The study is part of a “growing body of evidence showing that patients who are obese generally fare worse with cancer—in this case, younger women with breast cancer,” commented ASCO President Clifford A Hudis, MD, FACP. “Obesity is slated to overtake tobacco as a cause of cancer.”

“With two-thirds of our nation’s adult population now obese or overweight, there’s simply no avoiding obesity as a complicating factor in cancer care,” Dr. Hudis said.

The Early Breast Cancer Trialists’ Collaborative Group (EBCTCG) analysis included data from 20,000 premenopausal women with ER-positive breast cancer. Body mass index (BMI) values of 30 kg/m2 or higher were defined as obese. The researchers statistically controlled for tumor size, lymph node involvement, and treatment regimens to isolate the effects of BMI on mortality.

BMI was positively associated with mortality in both pre- and postmenopausal women (P < 0.00001), Dr. Pan reported—but after statistical adjustment for tumor size and lymph node involvement, the association remained significant only among 20,000 pre- and perimenopausal women with ER-positive breast cancer (cancer-specific mortality rate ratio for obese vs. normal-weight women [RR] = 1.34; 95% CI: 1.22-1.47; P < 0.00001).

□ □ □ □

| INSTRUCTIONS |
(A) Write out the part of the obesity and breast cancer passage that opens with the words containing "The study is" and closes with "BMI on mortality.".
(B) List the factors that the researchers in the obesity and breast cancer passage statistically controlled for to isolate the effects of BMI on mortality.
(C) Carry on the passage about obesity and breast cancer, picking up after its last sentence.

| SUPPLIED INFORMATION |
□ □ □ □

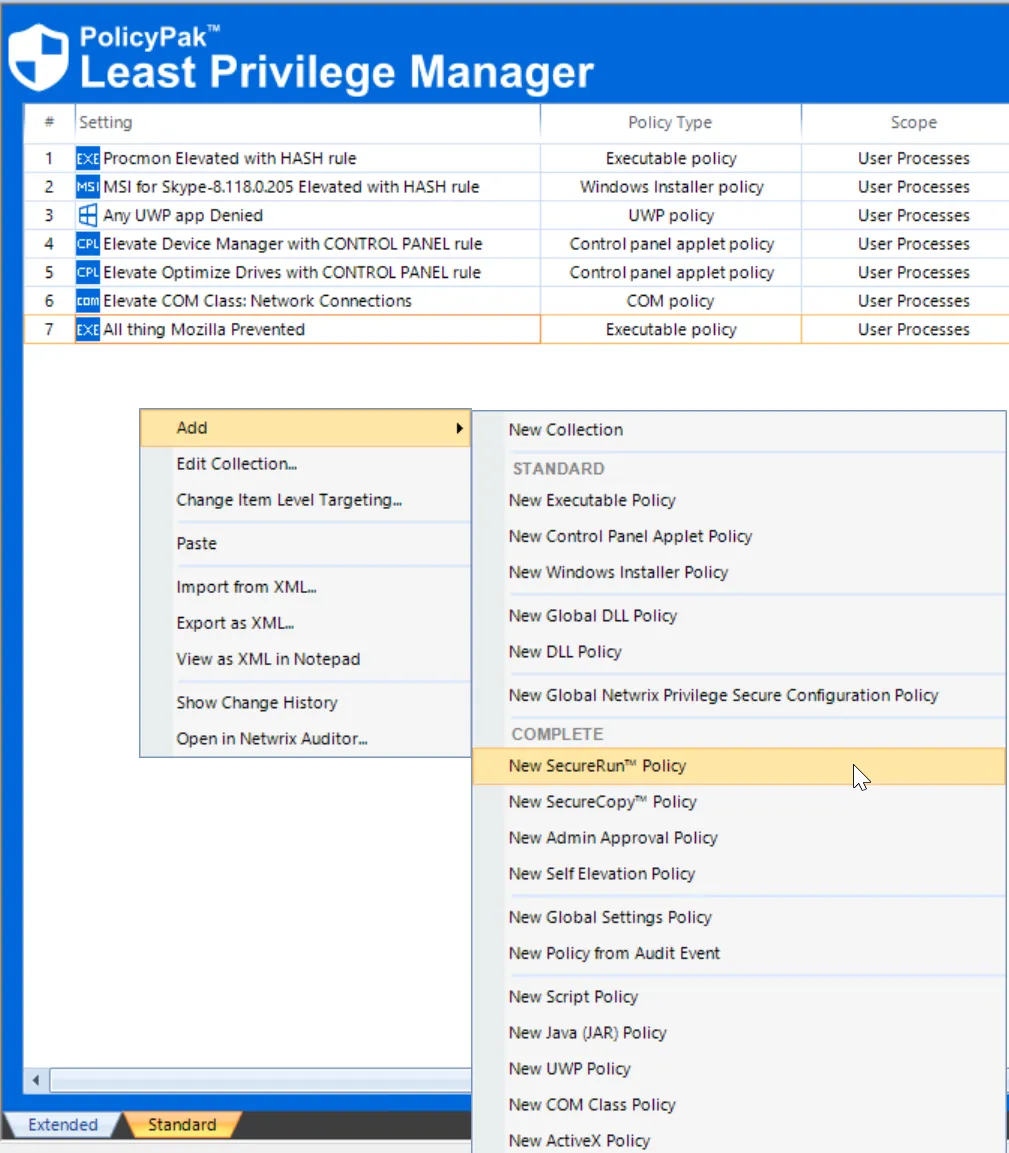This screenshot has width=1009, height=1153.
Task: Select New Self Elevation Policy
Action: [594, 873]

□ □ □ □

| TASK ANSWERS |
(A)
The study is part of a “growing body of evidence showing that patients who are obese generally fare worse with cancer—in this case, younger women with breast cancer,” commented ASCO President Clifford A Hudis, MD, FACP. “Obesity is slated to overtake tobacco as a cause of cancer.”

“With two-thirds of our nation’s adult population now obese or overweight, there’s simply no avoiding obesity as a complicating factor in cancer care,” Dr. Hudis said.

The Early Breast Cancer Trialists’ Collaborative Group (EBCTCG) analysis included data from 20,000 premenopausal women with ER-positive breast cancer. Body mass index (BMI) values of 30 kg/m2 or higher were defined as obese. The researchers statistically controlled for tumor size, lymph node involvement, and treatment regimens to isolate the effects of BMI on mortality.

(B)
tumor size
lymph node involvement
treatment regimens

(C)
In addition to tobacco use, ASCO “notes with concern the rising toll of overweight and obesity” on cancer outcomes, Dr. Hudis said, highlighting ASCO’s recent roll-out of an obesity information resources “tool kit”.

“There are really two risk factors with obesity: one is the risk of developing cancer, and the other is the negative impact of being obese on cancer outcome,” Dr. Hudis noted. “This study did not address the first of these.”

While most Americans understand the association between tobacco and cancer, only 10% understand that obesity is also a cancer risk, Dr. Hudis said.


  1. Pan H, Gray RG. Abstract 503. Presented at: American Society of Clinical Oncology (ASCO) Annual Meeting 2014; May 30-June 3, 2014; Chicago, IL.